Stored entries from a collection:
+ + + +
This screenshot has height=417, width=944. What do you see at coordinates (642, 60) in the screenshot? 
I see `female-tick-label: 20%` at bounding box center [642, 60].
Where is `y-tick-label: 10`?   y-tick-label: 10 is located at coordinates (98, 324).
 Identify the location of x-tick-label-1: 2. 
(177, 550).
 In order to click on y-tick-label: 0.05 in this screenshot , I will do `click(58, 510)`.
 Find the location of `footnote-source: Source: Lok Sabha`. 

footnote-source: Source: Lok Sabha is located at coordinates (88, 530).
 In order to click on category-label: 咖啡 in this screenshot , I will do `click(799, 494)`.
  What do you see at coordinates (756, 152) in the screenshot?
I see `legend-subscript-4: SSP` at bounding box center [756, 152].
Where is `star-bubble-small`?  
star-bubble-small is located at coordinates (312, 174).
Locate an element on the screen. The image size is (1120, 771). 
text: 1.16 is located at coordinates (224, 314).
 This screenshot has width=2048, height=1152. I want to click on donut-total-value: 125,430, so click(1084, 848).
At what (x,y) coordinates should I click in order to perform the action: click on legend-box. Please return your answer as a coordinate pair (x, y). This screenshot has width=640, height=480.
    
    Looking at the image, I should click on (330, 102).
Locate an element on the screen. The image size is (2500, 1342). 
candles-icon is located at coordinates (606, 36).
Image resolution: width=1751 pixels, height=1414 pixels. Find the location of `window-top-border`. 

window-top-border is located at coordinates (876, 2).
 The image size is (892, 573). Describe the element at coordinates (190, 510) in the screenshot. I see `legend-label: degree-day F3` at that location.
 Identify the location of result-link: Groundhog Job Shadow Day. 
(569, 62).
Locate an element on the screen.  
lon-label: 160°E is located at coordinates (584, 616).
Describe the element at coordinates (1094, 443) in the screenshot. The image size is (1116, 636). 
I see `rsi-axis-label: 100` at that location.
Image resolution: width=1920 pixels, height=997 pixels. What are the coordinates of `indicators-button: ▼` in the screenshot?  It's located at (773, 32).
+ + + +
EXERCISE BRIEF:
Count the lines in the entries above that contain the string "Source". Reply with the number only.

TASK SOLUTION:
2